Darf der Bauherr eine Gewährleistungsbürgschaft noch verwenden, wenn die zugrunde liegenden Gewährleistungsansprüche verjährt sind?

Problem
Bauherr und Bauunternehmer schließen einen VOB/B-Bauvertrag. Nach Abnahme stellt der Bauunternehmer zur Ablösung des vereinbarten Gewährleistungseinbehalts von 5 % der Auftragssumme eine Gewährleistungsbürgschaft zur Verfügung. Kurz vor Ablauf der Gewährleistungsfrist rügt der Bauherr (zu Recht) Mängel. Der Bauunternehmer reagiert nicht und hofft, sich über die Gewährleistungsfrist zu retten. In der Tat unternimmt der Bauherr nichts. Nach Ablauf der Gewährleistungszeit verlangt der Bauunternehmer unter Hinweis auf die eingetretene Verjährung der Mängelansprüche Rückgabe der Bürgschaft.

Zu Recht?

Ergebnis
Der Bauherr muss die Bürgschaft nicht herausgeben. Vielmehr ist er zur Verwertung der Bürgschaft berechtigt. Denn nach § 17 Nr. 8 VOB/B ist eine nicht verwertete Sicherheit nach Ablauf der Gewährleistungszeit nur dann zurückzugeben, wenn keine Ansprüche des Bauherrn mehr offen stehen. Andernfalls kann der Bauherr die Sicherheit (ggf. einen entsprechenden Teil hiervor) zurückhalten. Es kommt also nicht darauf an, dass der Bauherr „verjährungsunterbrechende“ Maßnahmen veranlasst.

Der Hintergrund ist klar: Die Bürgschaft dient zur Absicherung der nicht fristgerechten Erfüllung von Gewährleistungsansprüchen und soll den Auftraggeber davor bewahren, ggf. kurz vor Ablauf der Verjährungsfrist noch schnell seine Ansprüche gerichtlich einfordern zu müssen.

Entscheidend ist aber, dass die Mängel vor Ablauf der Verjährung, also in unverjährter Zeit konkret gerügt worden sind.
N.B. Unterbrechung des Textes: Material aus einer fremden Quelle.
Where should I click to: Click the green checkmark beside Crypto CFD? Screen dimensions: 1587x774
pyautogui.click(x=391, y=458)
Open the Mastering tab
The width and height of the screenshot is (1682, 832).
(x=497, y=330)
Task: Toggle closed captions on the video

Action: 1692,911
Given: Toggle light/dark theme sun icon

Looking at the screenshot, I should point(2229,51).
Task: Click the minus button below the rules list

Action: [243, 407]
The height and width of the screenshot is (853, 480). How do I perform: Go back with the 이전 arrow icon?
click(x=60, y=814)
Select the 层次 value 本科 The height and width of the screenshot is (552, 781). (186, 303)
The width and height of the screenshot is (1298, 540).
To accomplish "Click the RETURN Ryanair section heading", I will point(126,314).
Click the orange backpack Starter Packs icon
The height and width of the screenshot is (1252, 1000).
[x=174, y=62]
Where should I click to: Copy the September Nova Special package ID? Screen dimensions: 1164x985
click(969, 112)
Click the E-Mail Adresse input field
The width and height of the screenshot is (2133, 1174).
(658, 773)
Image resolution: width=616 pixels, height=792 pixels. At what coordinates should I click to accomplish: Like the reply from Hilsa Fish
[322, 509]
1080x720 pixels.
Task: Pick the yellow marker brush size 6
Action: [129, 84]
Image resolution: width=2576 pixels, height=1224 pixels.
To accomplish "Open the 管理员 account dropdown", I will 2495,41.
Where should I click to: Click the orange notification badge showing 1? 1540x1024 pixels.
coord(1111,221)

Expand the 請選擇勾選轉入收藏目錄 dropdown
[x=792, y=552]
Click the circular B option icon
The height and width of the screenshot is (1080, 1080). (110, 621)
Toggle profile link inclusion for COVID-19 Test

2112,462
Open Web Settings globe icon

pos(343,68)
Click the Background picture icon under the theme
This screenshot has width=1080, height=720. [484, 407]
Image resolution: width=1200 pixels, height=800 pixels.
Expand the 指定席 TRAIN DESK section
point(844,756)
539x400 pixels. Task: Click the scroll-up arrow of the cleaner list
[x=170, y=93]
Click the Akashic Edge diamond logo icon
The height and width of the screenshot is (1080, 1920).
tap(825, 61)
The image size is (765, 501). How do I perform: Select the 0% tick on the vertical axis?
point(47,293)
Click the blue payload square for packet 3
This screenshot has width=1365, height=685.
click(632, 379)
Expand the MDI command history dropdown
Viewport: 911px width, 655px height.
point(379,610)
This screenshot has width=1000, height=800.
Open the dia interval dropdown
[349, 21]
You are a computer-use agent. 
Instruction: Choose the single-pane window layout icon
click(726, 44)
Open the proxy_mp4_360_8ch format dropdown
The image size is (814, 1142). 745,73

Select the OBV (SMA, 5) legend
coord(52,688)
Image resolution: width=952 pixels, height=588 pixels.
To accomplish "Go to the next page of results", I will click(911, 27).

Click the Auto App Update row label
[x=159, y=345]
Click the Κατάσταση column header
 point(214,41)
Nachträgliche Mängelrügen helfen nicht.

Dies ist für den VOB-Vertrag so vom Bundesgerichtshof entschieden worden (BGH, BauR 1993, 335) und wurde jüngst vom OLG Köln (Urteil vom 13.10.2004, 11 U 184/03 aufgegriffen.

Praxishinweis
Bei einem VOB-Vertrag kommt es also entscheidend darauf an, dass Mängel in unverjährter Zeit gerügt werden. Dieses Beseitigungsverlangen muss aber hinreichend konkret sein. Eine unsubstantiierte Mängelrüge oder gar eine bloße prozessuale Streitverkündung reichen nicht (vgl. OLG Oldenburg, BauR 2004, 1464). Wenn der Auftraggeber die Mängel noch rechtzeitig gerügt und der Auftragnehmer die Mängelbeseitigung vorgenommen hat, beginnt mit der Abnahme der Mängelbeseitigungsleistung gemäß § 13 Nr. 5 Abs. 1 S. 3 VOB/B eine neue Verjährungsfrist, aber nur für Mängel dieser Leistungen.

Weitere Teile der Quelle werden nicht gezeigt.